What you are asked to do: Replace "calendar picker" with "date picker" in the lines from the one containing "Tap the Tabac, presse page title" up to and including the one containing "Action: (569, 5)", leaving everything else unchanged. Give back only those lines.

Rows for locating described items:

---*---

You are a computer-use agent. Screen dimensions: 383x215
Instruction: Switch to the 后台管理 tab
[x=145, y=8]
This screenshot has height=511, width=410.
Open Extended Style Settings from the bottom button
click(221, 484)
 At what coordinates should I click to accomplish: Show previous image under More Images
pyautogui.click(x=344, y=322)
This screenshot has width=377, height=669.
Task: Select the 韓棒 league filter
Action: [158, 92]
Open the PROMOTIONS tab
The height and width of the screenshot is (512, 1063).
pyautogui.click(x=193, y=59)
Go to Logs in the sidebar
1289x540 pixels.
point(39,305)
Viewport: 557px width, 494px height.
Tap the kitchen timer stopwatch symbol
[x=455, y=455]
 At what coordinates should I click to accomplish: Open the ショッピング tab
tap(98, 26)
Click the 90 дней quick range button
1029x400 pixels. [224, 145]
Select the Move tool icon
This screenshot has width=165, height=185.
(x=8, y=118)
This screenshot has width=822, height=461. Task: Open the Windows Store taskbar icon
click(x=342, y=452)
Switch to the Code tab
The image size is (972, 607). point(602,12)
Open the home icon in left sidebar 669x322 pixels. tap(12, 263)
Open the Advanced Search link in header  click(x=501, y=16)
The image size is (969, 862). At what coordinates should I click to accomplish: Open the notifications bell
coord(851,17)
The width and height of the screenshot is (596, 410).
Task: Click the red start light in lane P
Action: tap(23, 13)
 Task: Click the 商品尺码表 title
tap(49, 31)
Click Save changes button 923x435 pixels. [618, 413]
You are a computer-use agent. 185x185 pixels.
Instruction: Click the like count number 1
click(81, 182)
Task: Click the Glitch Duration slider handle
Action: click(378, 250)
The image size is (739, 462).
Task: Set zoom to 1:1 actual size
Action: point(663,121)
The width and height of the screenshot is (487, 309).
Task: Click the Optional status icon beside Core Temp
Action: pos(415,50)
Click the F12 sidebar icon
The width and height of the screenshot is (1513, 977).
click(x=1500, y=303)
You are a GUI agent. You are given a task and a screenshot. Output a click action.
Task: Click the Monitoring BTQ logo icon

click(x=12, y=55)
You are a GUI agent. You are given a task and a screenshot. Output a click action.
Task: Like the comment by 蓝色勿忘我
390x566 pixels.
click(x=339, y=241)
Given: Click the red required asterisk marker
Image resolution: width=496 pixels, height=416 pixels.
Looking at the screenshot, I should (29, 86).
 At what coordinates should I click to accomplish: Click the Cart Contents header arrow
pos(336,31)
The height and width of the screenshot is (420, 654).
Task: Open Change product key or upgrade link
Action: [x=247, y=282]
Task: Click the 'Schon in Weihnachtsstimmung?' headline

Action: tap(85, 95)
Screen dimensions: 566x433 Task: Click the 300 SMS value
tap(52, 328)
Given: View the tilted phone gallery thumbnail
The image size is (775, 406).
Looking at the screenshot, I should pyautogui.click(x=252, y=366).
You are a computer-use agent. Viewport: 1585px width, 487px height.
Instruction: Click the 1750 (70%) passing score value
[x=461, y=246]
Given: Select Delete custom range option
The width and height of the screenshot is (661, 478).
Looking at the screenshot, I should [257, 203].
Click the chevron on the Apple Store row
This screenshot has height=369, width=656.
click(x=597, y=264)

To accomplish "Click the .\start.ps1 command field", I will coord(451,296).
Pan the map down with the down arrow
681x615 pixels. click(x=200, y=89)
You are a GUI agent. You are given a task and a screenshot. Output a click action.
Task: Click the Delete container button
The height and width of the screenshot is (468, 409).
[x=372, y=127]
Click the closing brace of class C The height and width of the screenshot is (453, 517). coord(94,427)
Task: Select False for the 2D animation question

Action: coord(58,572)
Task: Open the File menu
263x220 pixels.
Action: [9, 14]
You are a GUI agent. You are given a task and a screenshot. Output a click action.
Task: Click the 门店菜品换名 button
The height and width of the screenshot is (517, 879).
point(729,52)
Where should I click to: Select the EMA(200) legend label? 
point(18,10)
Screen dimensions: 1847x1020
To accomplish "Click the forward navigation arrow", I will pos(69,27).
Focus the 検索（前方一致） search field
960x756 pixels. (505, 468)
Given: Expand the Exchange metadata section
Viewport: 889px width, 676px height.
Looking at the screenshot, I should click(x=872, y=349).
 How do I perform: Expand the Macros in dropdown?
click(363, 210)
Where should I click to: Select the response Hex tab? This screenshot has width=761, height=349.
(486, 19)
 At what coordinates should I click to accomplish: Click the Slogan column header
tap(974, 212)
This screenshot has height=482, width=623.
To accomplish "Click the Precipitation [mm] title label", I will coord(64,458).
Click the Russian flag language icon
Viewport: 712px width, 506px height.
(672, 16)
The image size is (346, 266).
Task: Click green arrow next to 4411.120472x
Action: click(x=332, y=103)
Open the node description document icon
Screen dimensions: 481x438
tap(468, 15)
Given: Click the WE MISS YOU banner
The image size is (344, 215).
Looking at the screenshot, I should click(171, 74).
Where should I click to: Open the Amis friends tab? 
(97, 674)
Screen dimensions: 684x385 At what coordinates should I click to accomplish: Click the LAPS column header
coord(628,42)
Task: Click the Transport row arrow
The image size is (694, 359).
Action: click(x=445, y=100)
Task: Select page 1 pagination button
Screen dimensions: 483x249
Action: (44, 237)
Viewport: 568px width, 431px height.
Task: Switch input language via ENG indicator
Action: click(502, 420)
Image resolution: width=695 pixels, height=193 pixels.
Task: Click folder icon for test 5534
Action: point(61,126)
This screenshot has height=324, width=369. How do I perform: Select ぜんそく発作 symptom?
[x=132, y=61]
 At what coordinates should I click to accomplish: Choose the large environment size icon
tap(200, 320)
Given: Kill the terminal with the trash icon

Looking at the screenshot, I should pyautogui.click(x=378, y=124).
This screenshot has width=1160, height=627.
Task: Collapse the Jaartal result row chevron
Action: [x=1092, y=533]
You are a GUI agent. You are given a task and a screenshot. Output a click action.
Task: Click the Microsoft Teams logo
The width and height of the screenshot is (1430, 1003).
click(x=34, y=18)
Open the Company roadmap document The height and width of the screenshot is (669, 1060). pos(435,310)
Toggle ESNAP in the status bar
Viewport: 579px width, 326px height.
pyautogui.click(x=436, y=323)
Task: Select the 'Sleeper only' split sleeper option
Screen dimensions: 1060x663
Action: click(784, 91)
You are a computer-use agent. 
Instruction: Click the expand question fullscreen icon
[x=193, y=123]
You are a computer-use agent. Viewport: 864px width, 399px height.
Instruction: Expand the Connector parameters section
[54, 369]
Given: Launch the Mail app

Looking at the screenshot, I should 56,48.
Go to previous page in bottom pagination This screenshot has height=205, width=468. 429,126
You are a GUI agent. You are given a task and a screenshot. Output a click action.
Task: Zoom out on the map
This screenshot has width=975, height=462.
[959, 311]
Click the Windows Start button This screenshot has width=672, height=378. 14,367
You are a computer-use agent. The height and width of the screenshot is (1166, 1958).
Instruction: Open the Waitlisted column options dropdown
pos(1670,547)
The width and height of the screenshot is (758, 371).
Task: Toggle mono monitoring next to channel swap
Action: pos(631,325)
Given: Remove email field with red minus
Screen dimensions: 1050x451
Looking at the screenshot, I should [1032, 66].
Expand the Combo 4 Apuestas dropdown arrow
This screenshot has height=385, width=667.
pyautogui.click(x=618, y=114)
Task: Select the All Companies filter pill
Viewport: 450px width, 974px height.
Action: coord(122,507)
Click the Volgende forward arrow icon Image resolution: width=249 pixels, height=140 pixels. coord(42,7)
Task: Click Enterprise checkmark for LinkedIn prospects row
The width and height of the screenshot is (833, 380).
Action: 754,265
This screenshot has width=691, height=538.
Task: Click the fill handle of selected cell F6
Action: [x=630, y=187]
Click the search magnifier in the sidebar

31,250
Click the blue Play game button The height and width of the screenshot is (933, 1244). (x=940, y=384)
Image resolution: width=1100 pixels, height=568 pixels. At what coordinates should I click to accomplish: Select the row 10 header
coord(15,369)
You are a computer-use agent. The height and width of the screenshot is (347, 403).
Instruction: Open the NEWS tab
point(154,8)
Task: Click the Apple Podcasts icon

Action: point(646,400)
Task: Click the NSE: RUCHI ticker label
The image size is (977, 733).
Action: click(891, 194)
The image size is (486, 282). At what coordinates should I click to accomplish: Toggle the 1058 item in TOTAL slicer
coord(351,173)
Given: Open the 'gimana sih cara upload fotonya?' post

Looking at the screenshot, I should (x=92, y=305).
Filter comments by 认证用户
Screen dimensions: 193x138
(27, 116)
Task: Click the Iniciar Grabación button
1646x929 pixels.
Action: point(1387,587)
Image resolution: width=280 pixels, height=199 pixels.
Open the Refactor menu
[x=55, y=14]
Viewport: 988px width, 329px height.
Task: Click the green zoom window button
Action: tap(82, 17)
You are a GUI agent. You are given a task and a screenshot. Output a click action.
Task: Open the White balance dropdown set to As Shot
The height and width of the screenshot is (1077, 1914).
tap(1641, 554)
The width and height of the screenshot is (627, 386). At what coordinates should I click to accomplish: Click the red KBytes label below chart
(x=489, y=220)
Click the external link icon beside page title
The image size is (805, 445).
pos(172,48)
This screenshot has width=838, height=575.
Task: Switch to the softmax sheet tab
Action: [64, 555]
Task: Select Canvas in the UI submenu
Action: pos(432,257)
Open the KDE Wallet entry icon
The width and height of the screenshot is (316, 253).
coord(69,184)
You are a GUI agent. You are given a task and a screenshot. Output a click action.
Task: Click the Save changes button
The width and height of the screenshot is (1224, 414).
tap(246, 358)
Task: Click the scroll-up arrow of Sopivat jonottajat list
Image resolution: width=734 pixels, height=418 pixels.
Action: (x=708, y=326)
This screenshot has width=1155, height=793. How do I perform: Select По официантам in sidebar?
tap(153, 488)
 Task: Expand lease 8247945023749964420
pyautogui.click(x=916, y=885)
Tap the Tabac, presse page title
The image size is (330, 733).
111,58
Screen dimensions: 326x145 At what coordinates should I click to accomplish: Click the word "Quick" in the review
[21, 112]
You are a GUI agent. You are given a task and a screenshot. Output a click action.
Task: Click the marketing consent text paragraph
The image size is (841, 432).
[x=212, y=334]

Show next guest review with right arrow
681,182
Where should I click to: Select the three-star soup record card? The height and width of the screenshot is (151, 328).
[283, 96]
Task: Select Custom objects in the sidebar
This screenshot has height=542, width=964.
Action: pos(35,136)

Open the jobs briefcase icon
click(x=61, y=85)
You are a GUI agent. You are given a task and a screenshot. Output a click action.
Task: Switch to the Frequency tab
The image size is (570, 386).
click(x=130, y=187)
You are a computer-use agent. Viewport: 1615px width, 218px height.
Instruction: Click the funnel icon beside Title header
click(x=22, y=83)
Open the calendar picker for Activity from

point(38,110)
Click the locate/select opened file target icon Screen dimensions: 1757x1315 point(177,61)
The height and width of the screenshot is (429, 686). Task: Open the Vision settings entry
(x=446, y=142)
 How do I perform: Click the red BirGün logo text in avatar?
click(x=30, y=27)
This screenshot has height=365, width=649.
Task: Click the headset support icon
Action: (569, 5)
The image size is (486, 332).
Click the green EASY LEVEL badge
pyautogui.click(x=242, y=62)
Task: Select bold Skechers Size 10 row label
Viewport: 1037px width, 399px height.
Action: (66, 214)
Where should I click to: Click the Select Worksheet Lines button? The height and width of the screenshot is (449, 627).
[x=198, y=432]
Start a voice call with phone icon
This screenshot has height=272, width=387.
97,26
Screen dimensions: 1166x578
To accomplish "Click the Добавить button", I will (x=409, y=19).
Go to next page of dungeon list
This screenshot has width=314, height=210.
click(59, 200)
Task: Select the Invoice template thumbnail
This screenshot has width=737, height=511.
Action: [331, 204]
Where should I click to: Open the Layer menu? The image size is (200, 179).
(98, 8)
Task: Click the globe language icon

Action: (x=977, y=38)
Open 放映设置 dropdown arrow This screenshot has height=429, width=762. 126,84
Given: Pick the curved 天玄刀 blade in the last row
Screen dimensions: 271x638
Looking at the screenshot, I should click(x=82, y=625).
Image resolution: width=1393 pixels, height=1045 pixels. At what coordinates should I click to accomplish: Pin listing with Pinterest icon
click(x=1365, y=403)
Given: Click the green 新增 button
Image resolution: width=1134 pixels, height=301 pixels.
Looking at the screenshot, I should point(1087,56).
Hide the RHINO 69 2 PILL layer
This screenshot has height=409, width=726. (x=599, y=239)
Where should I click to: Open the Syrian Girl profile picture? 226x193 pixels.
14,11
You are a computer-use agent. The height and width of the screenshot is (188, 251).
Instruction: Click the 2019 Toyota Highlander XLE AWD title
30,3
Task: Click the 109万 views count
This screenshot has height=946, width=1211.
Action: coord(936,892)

---*---

Worked answer:
Tap the Tabac, presse page title
The image size is (330, 733).
111,58
Screen dimensions: 326x145 At what coordinates should I click to accomplish: Click the word "Quick" in the review
[21, 112]
You are a GUI agent. You are given a task and a screenshot. Output a click action.
Task: Click the marketing consent text paragraph
The image size is (841, 432).
[x=212, y=334]

Show next guest review with right arrow
681,182
Where should I click to: Select the three-star soup record card? The height and width of the screenshot is (151, 328).
[283, 96]
Task: Select Custom objects in the sidebar
This screenshot has height=542, width=964.
Action: pos(35,136)

Open the jobs briefcase icon
click(x=61, y=85)
You are a GUI agent. You are given a task and a screenshot. Output a click action.
Task: Switch to the Frequency tab
The image size is (570, 386).
click(x=130, y=187)
You are a computer-use agent. Viewport: 1615px width, 218px height.
Instruction: Click the funnel icon beside Title header
click(x=22, y=83)
Open the date picker for Activity from

point(38,110)
Click the locate/select opened file target icon Screen dimensions: 1757x1315 point(177,61)
The height and width of the screenshot is (429, 686). Task: Open the Vision settings entry
(x=446, y=142)
 How do I perform: Click the red BirGün logo text in avatar?
click(x=30, y=27)
This screenshot has height=365, width=649.
Task: Click the headset support icon
Action: (569, 5)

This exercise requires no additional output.